> SUPPLIED TEXT:
^^^^^^^^^^^^^^^^
In the example of large corporations, entire sections of networks could need restoration. The problem is exacerbated when the network server itself is not backed-up, by not being attached to a redundant backup system. If this happens, a large portion of the workforce of the company could be rendered unproductive during the restoration process thereby lowering the overall productivity and effectiveness for at least a period of time. Other events that can cause a need for restoration, and include, but are not limited to, the loading of rogue applications on workstations, which slows down workstation productivity thereby contributing to a reduction in productivity and resulting in a complete reloading of the operating system. In this event, all user profiles are lost simply because they were never saved anywhere else except the workstation local storage medium. Hard drive failure can also cause complete and catastrophic failure and loss of all user profiles if not backed-up in some manner. The inventive system of this patent application has a solution for both personal computer users and corporate networks, large and small, to reduce or eliminate, in their entirety, all of these problems of the prior art.

SUMMARY OF THE INVENTION

For the purposes of this application, and as seen in FIGS. 1-3, Guest profile begins at guest computer, which is a place of origin (a starting point) and is interchangeable with Home Computer. Further, visitor as shown in FIG. 3, is a location of friend's computer whose Guest profile has an option to visit either from guest computer (home) or host computer. Host computer is a computing device which is willing to accept Guest profile and allow Guest profile to operate in dominance over any Host profile, yet provide Guest with all resources and peripherals that are available.
Further words that appear in the following text, some of which are also shown in the Figures, warrant a proper understanding of their meaning and therefore a definition. Accordingly, for the purposes of this application, SYNC means to make files common or alike. RESYNC means to make uncommon files alike. PRIVATE means the ability to leave a computing device host without leaving any discoverable traces of guest profile behind.
The present invention utilizes a method of real time synchronization to constantly sync an entire user-defined profile from a computing device to an external storage device while encrypting the profile contents on-the-fly. The user-defined profile is established by the operator of the computing device. The profile represents the essence of the computing device as defined by the user—its persona. These elements include but are not limited to data files (mp3, MPEG, word processor files, jpg, etc.), applications, operating system, and all of the user-defined preferences and settings available to the device user. These user-defined preferences and settings include, but are not limited to, desktop environment, bookmarks on browser, cookies, specific application settings, e-mail files, non-licensed programs and applications, folder structure of files, and the address book. The profile can be as big or as little as the user desires. It is important to note that the definition of profile, used herein, does not attempt to exclude other electronic computing devices that are not defined within the category. For instance, ATMs have profiles and can be synchronized utilizing the novel method of the present invention.
^^^^^^^^^^^^^^^^
> INFORMATION PROVIDED:
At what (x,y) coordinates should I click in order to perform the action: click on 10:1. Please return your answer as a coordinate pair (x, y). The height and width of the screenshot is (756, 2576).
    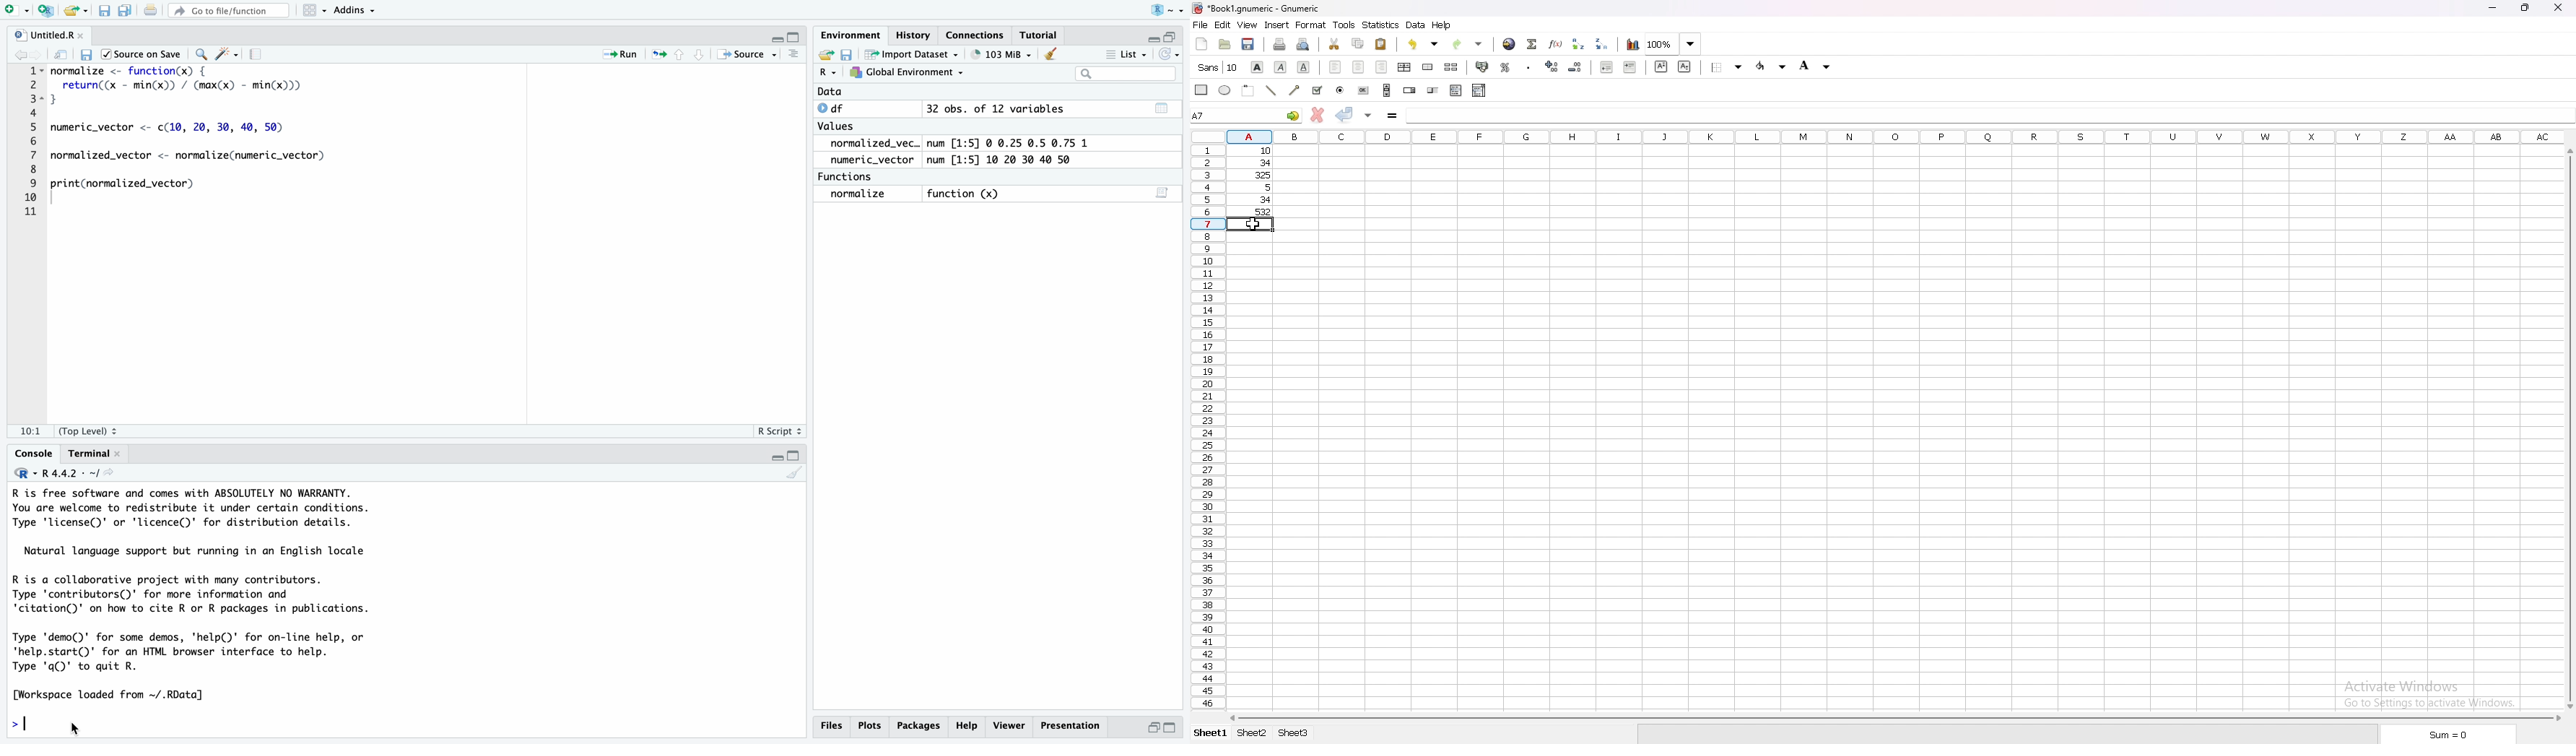
    Looking at the image, I should click on (30, 428).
^^^^^^^^^^^^^^^^
> WRITTEN TASKS:
a. Please answer these from the patent text, marking each answer to match:
(i) What does RESYNC mean?
(ii) Who establishes the user-defined profile?
(iii) What kind of machine is named as an example of another device that has profiles?
b. Write out the patent text word for word, from "For the purposes of this application, and" to "that are available.".

> TASK RESPONSES:
a.
(i) To make uncommon files alike.
(ii) The operator of the computing device.
(iii) ATMs.

b.
For the purposes of this application, and as seen in FIGS. 1-3, Guest profile begins at guest computer, which is a place of origin (a starting point) and is interchangeable with Home Computer. Further, visitor as shown in FIG. 3, is a location of friend's computer whose Guest profile has an option to visit either from guest computer (home) or host computer. Host computer is a computing device which is willing to accept Guest profile and allow Guest profile to operate in dominance over any Host profile, yet provide Guest with all resources and peripherals that are available.